**Dataset excerpts:**
Start of Block
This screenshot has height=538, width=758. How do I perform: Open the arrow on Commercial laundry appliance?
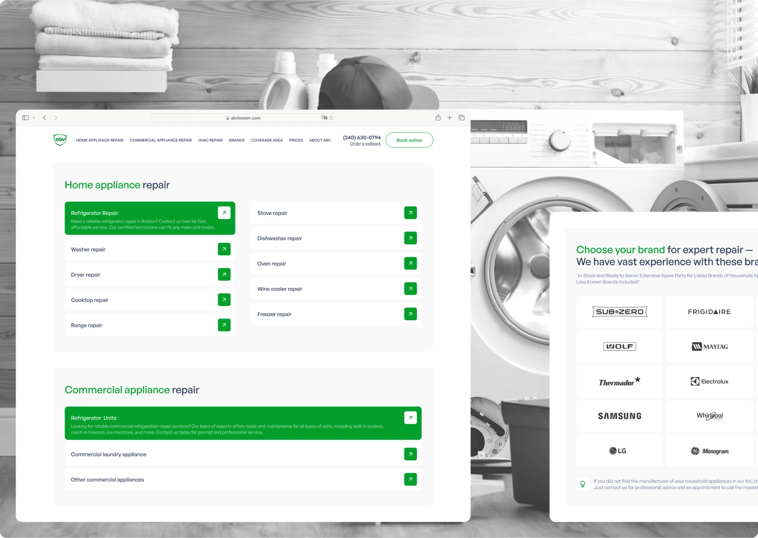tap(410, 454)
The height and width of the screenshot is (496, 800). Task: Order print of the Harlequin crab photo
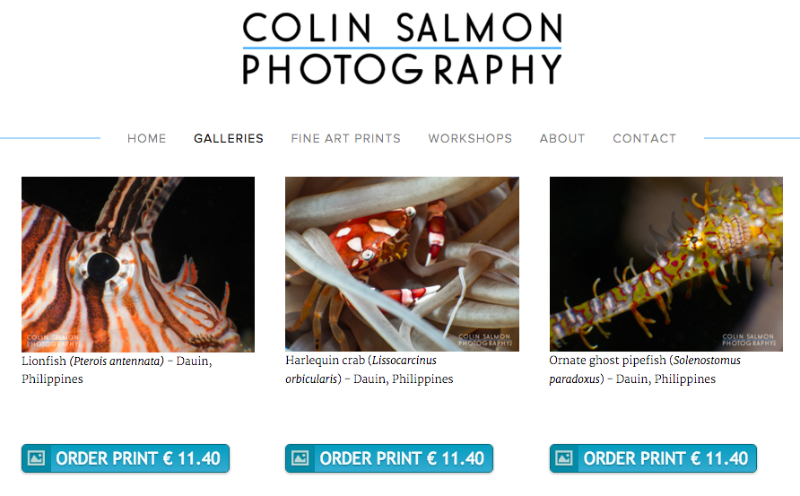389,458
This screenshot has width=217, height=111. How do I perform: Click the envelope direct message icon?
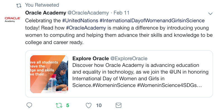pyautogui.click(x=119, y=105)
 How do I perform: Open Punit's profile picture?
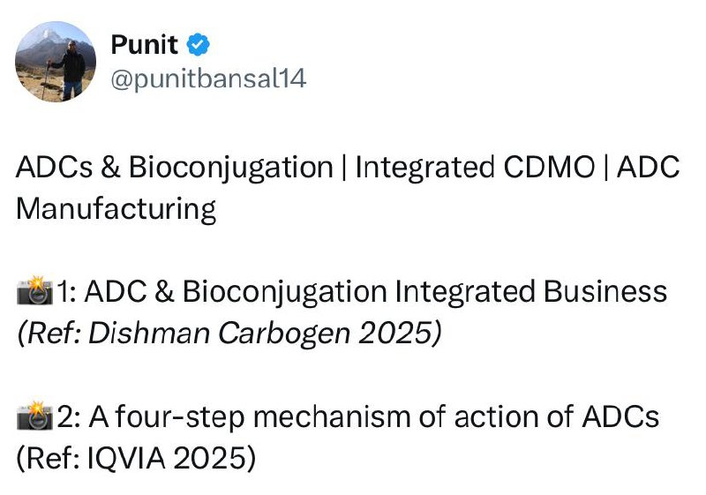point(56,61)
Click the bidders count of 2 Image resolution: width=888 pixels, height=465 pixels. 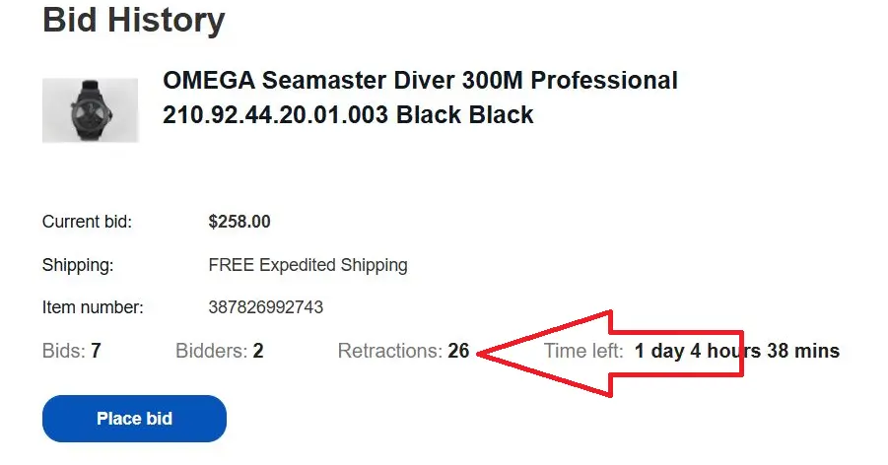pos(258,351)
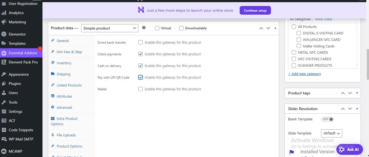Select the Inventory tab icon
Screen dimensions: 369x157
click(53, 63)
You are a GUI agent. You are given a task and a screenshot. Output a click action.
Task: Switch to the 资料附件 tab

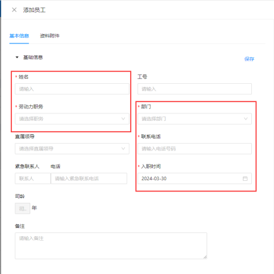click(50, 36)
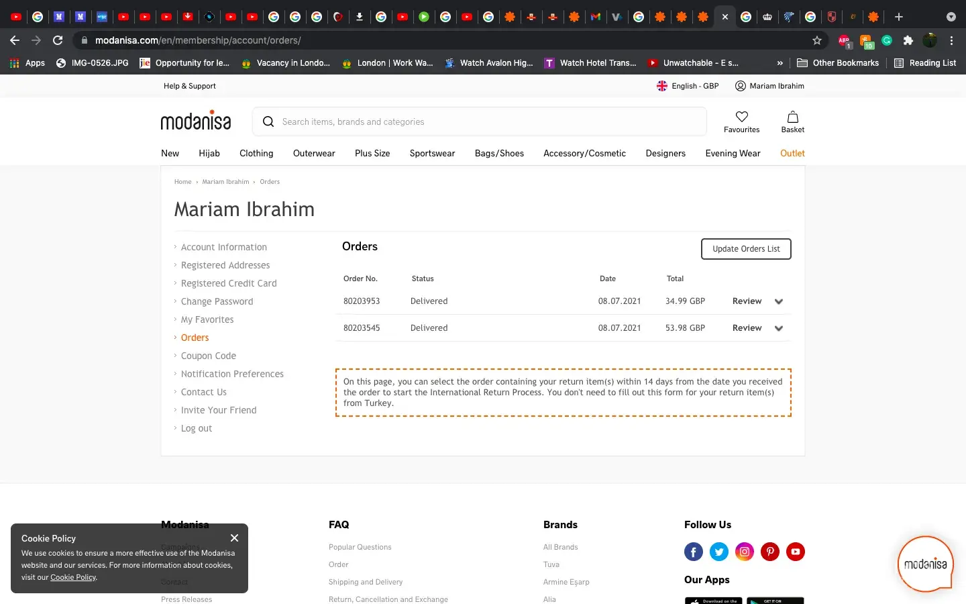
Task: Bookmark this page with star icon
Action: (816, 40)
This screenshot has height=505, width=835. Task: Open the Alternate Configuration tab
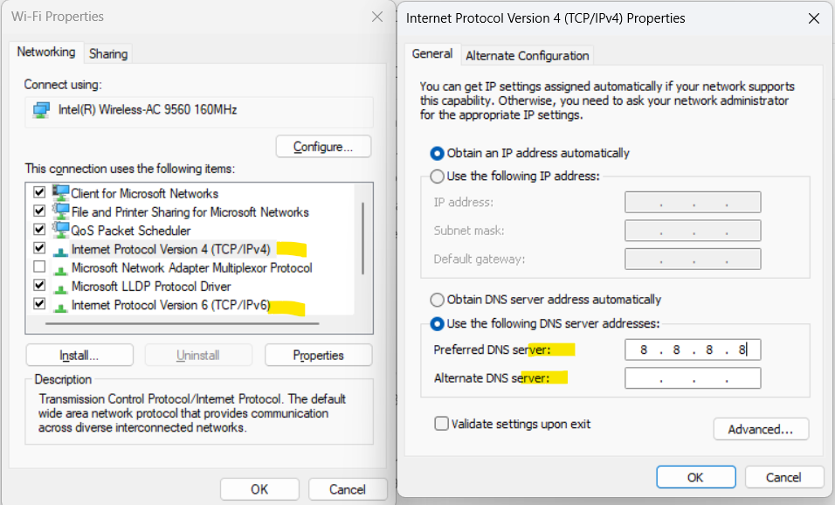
End of Block
Start of Block
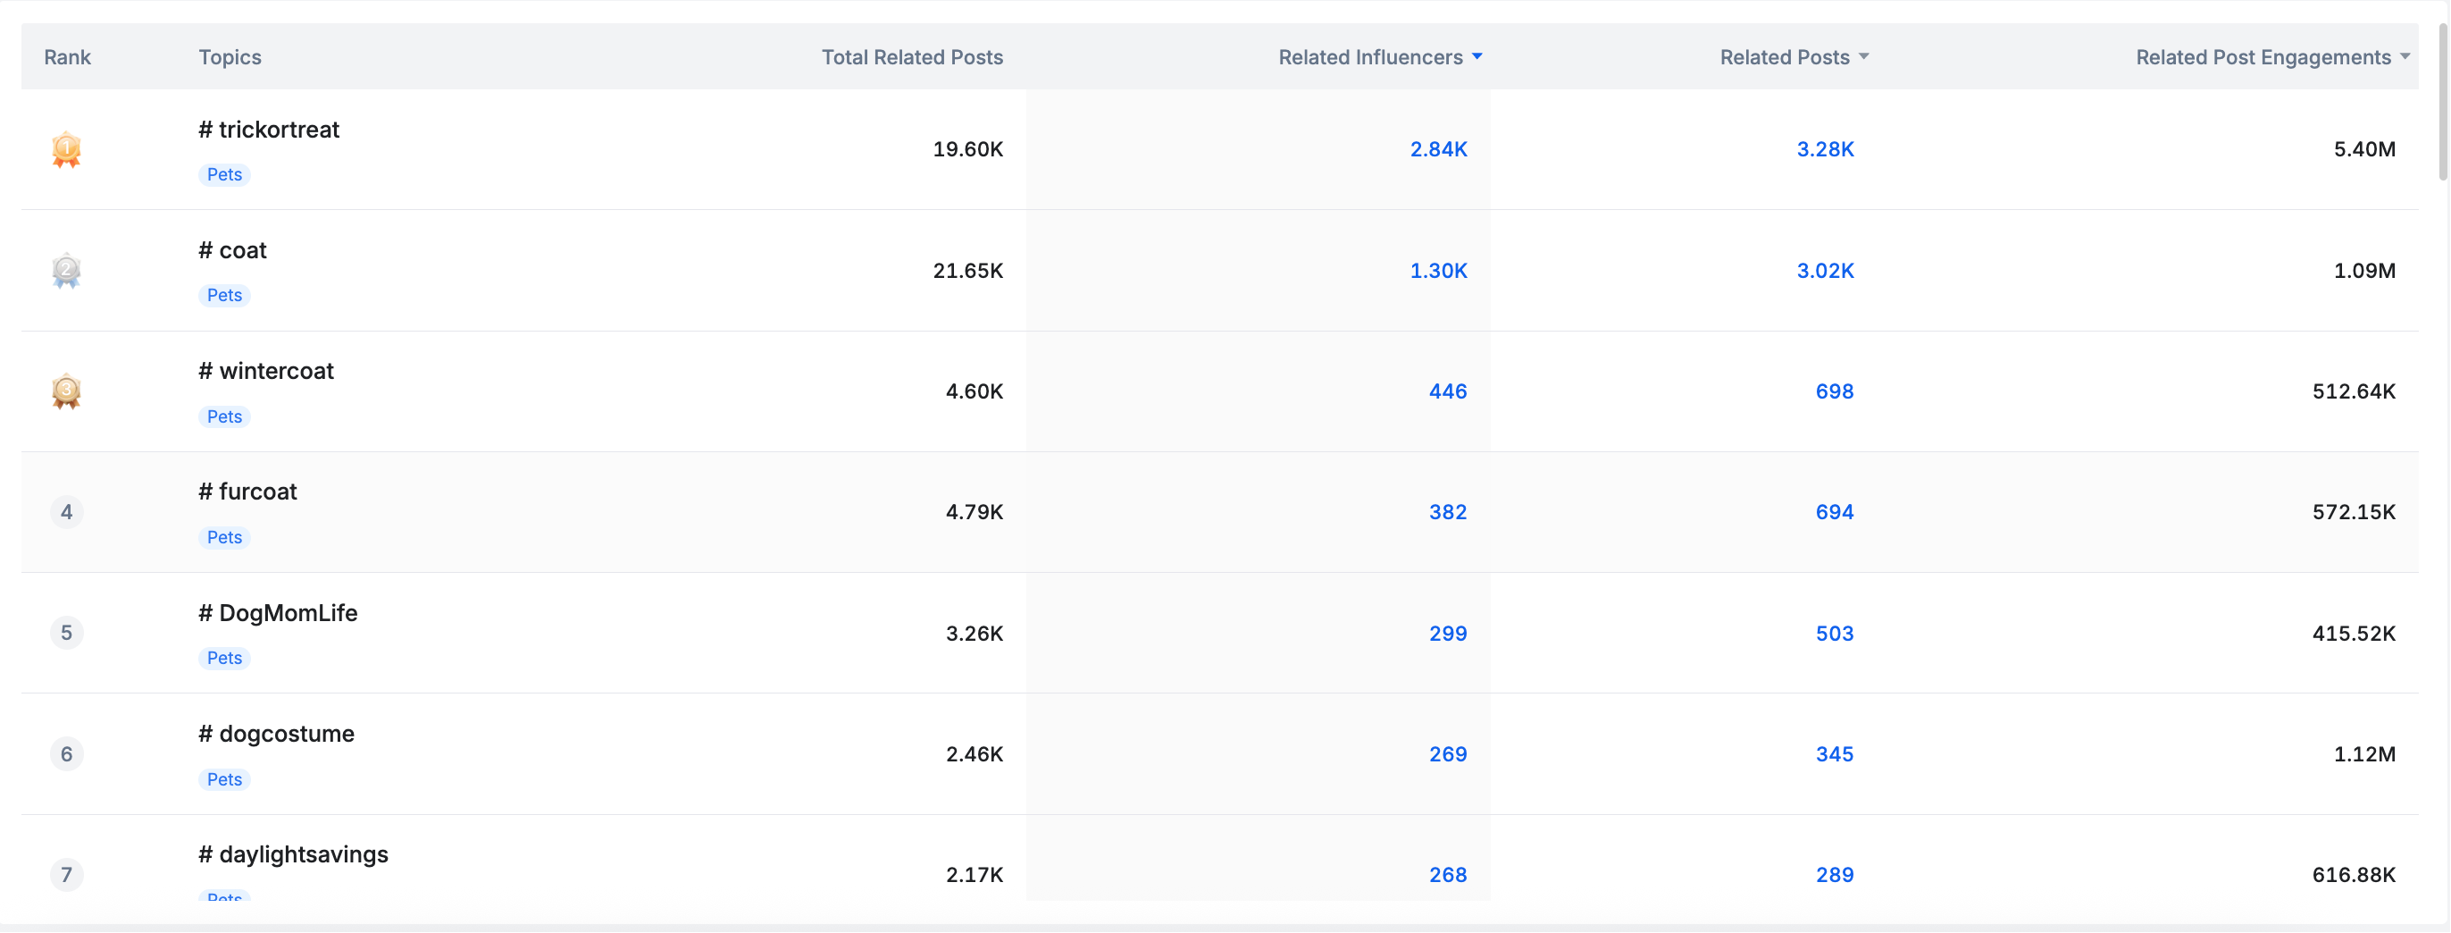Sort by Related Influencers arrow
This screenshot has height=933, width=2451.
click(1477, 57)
End of Block
**What you should do:**
Give back the exact lines above, running from the one that has "Task: Switch to the 资料附件 tab" through the one that has "This screenshot has height=505, width=835.", with nothing added and no pictures.

**Result for this task:**
Task: Switch to the 资料附件 tab

click(50, 36)
Task: Bookmark this page with star icon
Action: (816, 40)
This screenshot has height=505, width=835. Task: Open the Alternate Configuration tab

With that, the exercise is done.